Re: Comments on SPARQL Query Language for RDF (draft) from Arjohn Kampman on 2005-03-24 (public-rdf-dawg-comments@w3.org from March 2005)

From: Arjohn Kampman <arjohn.kampman@aduna.biz>
Date: Thu, 24 Mar 2005 15:57:49 +0100
To: andy.seaborne@hp.com
Cc: public-rdf-dawg-comments@w3.org, Jeen Broekstra <jeen@aduna.biz>
Message-ID: <4242D56D.5010009@aduna.biz>
Seaborne, Andy wrote:
> Arjohn, Jeen,
> 
> Thanks for the comments.  I have incorporate the editorial ones: thi 
> sreply only contains discussion poinrs.
> 
> Arjohn Kampman wrote:
[...]
>> General comments (in no specific order)
>> ---------------------------------------
>>
>> - We are not very fond of SELECT-WHERE-FILTER construction. Considering
>>    that the FROM keyword is no longer used for specifying datasets; how
>>    about adopting the SQL-style SELECT-FROM-WHERE construction instead?
>>    It could prevent confusion with people coming from a database world
>>    that expect the WHERE-clause to contain boolean constraints.
> 
> 
> The protocol will provide some means for specifying the target of a 
> query so the matter has not changed.  I agree that people thinking that 
> SPARQL is some strange SQL wil casue problems but at the same time, the 
> the analogy is also helpful.

The protocol draft is next on my reading list, so I wasn't aware of
this. I'll get back to this issue when I've finished reading that spec.

> Until SQL, FILTER can appear inside the pattern, and not in a separated 
> clause, so app writer can place it next to the thing it affects if they 
> wish to.
> 
> By the way, WHERE is actually an optional word.  You can write queries 
> without it if you prefer.

Personally, I have a strong association of WHERE-clauses with boolean
expressions. IMHO, it doesn't feel "right" to put path expressions in a
WHERE-clause, but I might be able to get used to it ;-)

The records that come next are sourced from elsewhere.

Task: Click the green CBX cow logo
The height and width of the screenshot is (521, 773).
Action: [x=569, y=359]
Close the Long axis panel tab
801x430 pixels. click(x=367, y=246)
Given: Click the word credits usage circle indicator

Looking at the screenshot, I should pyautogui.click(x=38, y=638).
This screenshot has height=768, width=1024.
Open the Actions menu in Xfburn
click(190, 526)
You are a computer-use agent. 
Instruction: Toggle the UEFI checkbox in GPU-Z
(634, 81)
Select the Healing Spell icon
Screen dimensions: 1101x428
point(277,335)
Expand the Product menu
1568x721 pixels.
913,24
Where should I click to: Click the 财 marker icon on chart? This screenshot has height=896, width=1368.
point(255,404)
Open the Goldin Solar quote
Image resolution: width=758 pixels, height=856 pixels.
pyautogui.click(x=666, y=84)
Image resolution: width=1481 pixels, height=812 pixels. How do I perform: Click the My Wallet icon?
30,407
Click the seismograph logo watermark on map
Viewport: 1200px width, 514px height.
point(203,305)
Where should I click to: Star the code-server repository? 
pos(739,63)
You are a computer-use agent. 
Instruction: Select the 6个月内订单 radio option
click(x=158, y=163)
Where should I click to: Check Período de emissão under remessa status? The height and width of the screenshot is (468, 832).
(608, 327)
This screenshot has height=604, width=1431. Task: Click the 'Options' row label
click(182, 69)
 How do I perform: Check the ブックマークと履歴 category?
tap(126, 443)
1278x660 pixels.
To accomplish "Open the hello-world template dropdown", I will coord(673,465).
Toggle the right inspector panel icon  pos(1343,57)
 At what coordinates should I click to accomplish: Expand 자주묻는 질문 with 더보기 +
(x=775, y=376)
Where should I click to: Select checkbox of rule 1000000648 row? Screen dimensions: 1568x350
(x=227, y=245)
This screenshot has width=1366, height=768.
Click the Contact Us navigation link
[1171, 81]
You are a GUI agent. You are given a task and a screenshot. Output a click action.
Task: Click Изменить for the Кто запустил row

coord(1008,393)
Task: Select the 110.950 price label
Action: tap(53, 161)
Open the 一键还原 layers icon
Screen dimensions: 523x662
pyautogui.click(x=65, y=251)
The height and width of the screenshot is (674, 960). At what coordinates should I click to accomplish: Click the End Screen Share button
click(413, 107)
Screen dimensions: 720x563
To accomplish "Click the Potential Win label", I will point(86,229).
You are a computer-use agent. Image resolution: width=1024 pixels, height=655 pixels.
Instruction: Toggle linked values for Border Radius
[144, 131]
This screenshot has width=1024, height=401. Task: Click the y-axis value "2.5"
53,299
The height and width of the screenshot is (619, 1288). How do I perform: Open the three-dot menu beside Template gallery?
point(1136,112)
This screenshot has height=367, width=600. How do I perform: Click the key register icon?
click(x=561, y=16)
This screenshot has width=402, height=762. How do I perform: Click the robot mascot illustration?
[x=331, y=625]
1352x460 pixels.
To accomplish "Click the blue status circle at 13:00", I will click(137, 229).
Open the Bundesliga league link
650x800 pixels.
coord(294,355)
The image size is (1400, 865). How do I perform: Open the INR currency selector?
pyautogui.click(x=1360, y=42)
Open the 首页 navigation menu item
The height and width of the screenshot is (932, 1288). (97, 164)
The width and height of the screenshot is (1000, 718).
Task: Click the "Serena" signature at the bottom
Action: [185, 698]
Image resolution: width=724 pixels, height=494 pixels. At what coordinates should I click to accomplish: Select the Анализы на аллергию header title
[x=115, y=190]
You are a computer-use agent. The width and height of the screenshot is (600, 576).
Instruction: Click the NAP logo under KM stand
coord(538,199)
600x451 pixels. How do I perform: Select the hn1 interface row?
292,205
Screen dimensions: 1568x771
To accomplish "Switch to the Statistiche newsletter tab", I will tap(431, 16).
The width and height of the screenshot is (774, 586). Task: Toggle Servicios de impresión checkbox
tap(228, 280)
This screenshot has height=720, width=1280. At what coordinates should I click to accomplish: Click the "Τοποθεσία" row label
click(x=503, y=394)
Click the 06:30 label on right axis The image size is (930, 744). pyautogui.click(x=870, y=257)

>> - The document suggests that (parts of) queries can only be evaluated on
>>    a specific graph: either the background graph or a named graph. We
>>    would have expected that, when no specific graph label is specified,
>>    the query would be evaluated on the union of all graphs.
> 
> 
> That set up is possible - make the background graph include the RDF 
> merge of the named graphs - but it is not the only configuration of an 
> RDF dataset.  The background graph is the knowledge base and includes 
> the things the application is saying is its knowledge - it may not 
> believe what's in some or all of the named graphs automatically.
> 
> http://lists.w3.org/Archives/Public/public-rdf-dawg/2005JanMar/0070.html

Thanks for the reference, it made things a little clearer. I still have
a number of questions and doubts though:

My understanding of the email is that it's up to the application to
decide whether the background graph includes all named graphs, or that
it is a separate graph (or even some other constellation). If this is
true, then I would be a favor of the former, where the background graph
is the union/merge of all triples.

The way I see it, the graph label should be an ignorable attribute of
triples. With the latter approach, this is no longer true as query
results will depend on whether the graph label is queried or not. This
essentially comes down to redefining RDF from triples to quads.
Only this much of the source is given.